Each of the digits 1,2,3,4,5,6 is used exactly once in forming the 3-digit integers X and Y. How many possible values of X + Y are there if X - Y = 333?
There's a way to simply brute force this, so it's not pretty, but it should be the right answer.
If each set of integers are three digits, and subtracting X from Y gives 333, we can assume that subtracting the single-digits in X (1/2/3) from Y (1/2/3) should yield 3. There's only three ways to get 3 using the numbers 1 through 6 with solely subtraction: 6-3, 5-2, and 4-1. We can therefore assume X (1/2/3) = 4, 5, and 6; and Y (1/2/3) = 1, 2, and 3.

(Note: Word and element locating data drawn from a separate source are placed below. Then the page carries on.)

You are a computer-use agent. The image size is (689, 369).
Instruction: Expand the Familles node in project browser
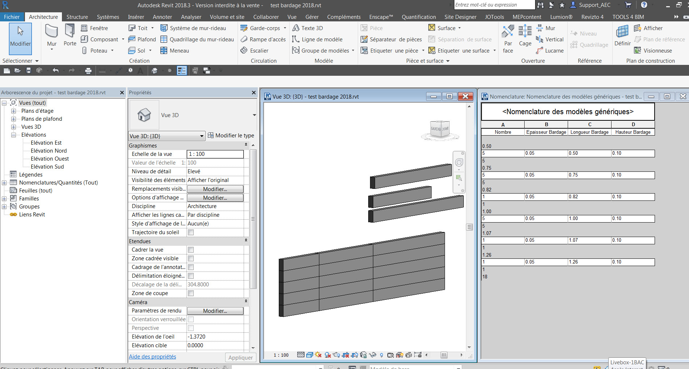(4, 199)
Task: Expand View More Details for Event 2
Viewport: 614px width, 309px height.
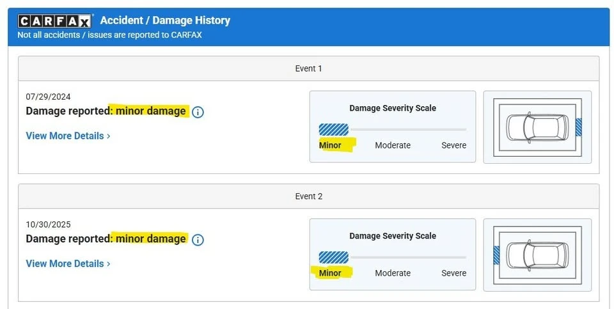Action: 68,264
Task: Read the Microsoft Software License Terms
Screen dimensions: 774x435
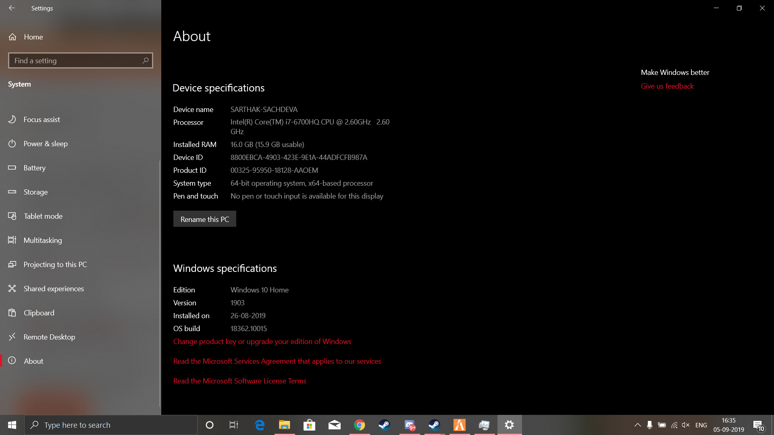Action: click(239, 381)
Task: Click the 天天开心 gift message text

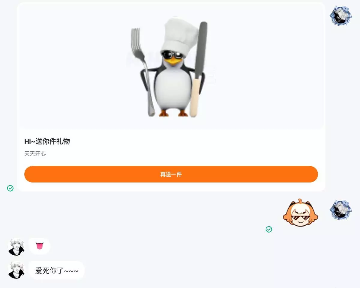Action: [35, 154]
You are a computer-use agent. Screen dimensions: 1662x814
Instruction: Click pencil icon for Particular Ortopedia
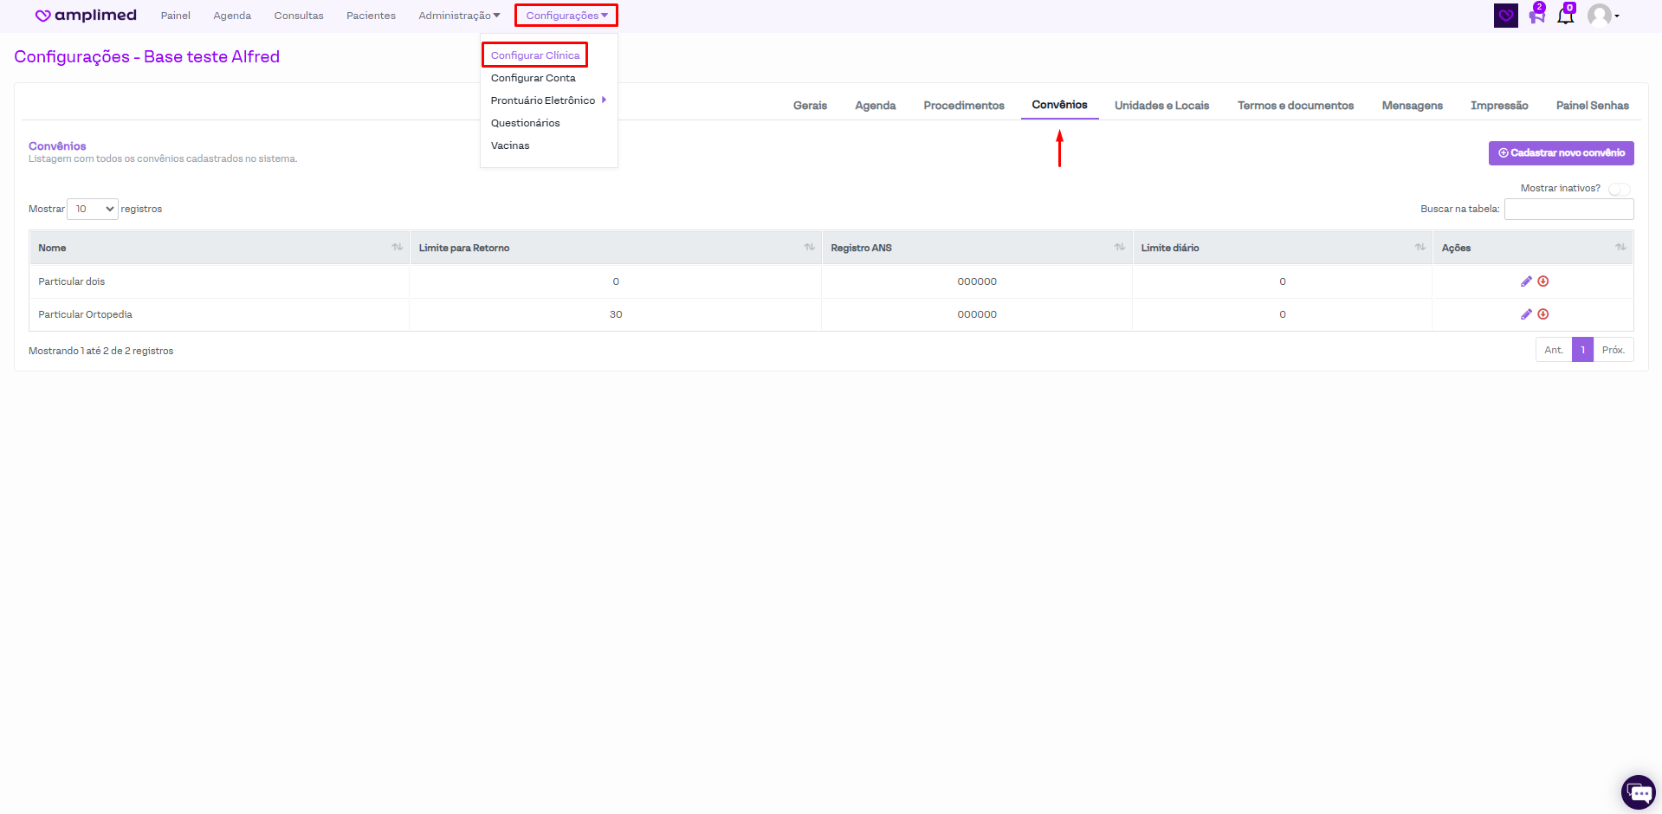[x=1526, y=314]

It's a simple matter of lining up the ones, tens, and hundreds columns so that each column will spit out a 3. You have three columns, and three problem sets to apply to each column, which should result in nine different values for X/Y to go together to fulfill X - Y = 333.
I won't solve the whole thing for you, as I'm not sure whether the problem asks for fully simplified answers or just the problem sets, but I'll at least give you that little stepping stone.
Surprise! I just poked my head in here happenstance -- I've been out of maths (and college) for a while, but to some extent I can still do some of the more basic problems.